Interestingly, the theme that keeps coming up in the work I am doing with clients is how do we find, develop, and retain quality people? Like anything else, doing something well takes thoughtful development of a model that works for the people and the company. And that doesn’t look like it used to.

If you haven’t recently reinvented the performance management system to reflect today’s workforce expectations and goals, chances are your company is also struggling with these questions. It requires an HR function (person, department, or role) and a leadership team that together can de-construct the current approach and re-construct it into a coordinated system that creates the employees you are looking for. They may be the same employees you already have. It is how we cultivate them that matters.

It requires a systemic approach, illustrated by the chart below.
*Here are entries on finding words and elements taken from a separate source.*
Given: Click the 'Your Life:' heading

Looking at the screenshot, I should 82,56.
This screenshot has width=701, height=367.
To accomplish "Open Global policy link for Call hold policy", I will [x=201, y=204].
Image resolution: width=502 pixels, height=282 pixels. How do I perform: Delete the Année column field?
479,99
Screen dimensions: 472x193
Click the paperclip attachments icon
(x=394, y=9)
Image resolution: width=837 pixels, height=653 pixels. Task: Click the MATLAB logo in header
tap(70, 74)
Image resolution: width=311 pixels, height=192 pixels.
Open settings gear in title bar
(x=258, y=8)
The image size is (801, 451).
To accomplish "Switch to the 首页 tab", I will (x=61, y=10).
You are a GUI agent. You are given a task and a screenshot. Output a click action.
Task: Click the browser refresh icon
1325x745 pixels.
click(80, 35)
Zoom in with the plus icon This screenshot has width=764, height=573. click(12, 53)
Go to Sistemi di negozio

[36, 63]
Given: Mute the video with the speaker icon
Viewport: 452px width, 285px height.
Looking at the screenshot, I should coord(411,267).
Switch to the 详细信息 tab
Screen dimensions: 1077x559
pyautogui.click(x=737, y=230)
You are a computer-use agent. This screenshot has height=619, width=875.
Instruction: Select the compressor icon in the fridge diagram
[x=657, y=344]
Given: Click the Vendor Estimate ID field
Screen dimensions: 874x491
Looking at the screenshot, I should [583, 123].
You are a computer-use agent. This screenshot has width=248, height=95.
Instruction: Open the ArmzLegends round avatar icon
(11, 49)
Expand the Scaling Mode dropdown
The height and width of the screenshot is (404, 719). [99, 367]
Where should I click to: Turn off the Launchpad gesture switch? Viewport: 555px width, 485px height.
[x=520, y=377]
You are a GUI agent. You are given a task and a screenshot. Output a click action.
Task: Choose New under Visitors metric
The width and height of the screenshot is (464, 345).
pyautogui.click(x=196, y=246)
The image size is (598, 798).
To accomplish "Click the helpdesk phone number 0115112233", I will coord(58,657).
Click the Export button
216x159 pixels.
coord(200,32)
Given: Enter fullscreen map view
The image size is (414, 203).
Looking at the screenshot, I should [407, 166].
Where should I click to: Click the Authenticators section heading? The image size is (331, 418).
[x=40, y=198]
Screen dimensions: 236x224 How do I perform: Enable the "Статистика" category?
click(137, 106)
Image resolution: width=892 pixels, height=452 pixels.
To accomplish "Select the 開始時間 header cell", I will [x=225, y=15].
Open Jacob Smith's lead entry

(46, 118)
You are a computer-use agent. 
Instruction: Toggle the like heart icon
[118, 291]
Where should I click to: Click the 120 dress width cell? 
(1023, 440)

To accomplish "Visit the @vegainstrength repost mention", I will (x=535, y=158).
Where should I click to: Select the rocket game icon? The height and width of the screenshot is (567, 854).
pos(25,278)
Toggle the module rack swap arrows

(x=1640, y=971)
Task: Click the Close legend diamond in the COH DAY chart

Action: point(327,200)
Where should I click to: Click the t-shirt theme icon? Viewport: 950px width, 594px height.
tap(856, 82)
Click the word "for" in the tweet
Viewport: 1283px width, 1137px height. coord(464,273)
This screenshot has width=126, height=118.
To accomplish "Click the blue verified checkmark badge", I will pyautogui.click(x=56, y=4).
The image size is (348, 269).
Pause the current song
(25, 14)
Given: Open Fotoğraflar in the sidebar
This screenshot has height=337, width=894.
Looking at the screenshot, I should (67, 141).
  1. It starts with who is hired. Are we looking for raw talent or seasoned professionals? That will impact how we spend the budget—higher training costs or larger compensation. Are they a culture fit? People are an investment and there needs to be a strategic approach to hiring.
  2. Onboarding is no longer a day spent signing forms and getting passwords. Onboarding is essential to helping new employees understand and integrate into the culture, connect with the company’s purpose and to understand how to navigate their contributions and professional growth. The Retention Revolution by Erica Keswin says the three “Ps” of onboarding are Professional, Purposeful and Personal.
  3. Training is not an occasional thing. It happens every day as employees learn and grow through planned training, on the job training, informal and formal mentoring, and observation of leaders. Most organizations don’t have an approach that integrates all of those factors and often leaves employees to figure it out for themselves. The result? We have employees who work from job description check lists and don’t really add much value to the process. The goal of every employee should be to make their role “better” than when they began it—more productive, more effective, and more purposeful. If your employees are not doing that, it may not be because they don’t want to; they don’t know how.
  4. Recognition is a powerful motivator. In Chip and Dan Health’s book The Power of Moments, pride is one of the four key elements of powerful moments. The kind of moments that have potential to become legacy and life changing. Don’t treat recognition casually or shoot from the hip. Make it mean something. Think about what behavior you are trying to motivate it and reward it through recognition. What motivates? In the Power of Moments, according to four studies done over 5 decades when employees ranked motivational factors, only one factor was cited every time as among the top two mandates, “full appreciation of work done.”    
  5. Reward can be a part of recognition, or it can be a next step. Someone habitually recognized for good performance is likely to be promoted to more responsibilities. Rewarding usually implies something tangible—a bonus, an extra week off, or a promotion. To be clear it is not motivating to “reward” good employees with more work, and on yeah, let’s cut the bonus so they work twice as hard for the same money. Don’t do it! Unless you are training employees to leave.
  6. Leadership is a fragile thing. It requires our best every day. We can’t mess up and if we do, we had better make amends. No sweeping it under the rug. Nothing influences new hires as much as observing the behavior of leaders. What is rewarded? What (bad) behavior is overlooked for good performers? How transparent is the culture? Do leaders really care about the people, or the money? A leader’s number one job (after providing clear direction and strategy), the one thing they should spend the highest proportion of their time on, is to engage employees and earn (yes, earn) their commitment to the company’s mission and goals. It starts at the top and needs to be consistent throughout the organization.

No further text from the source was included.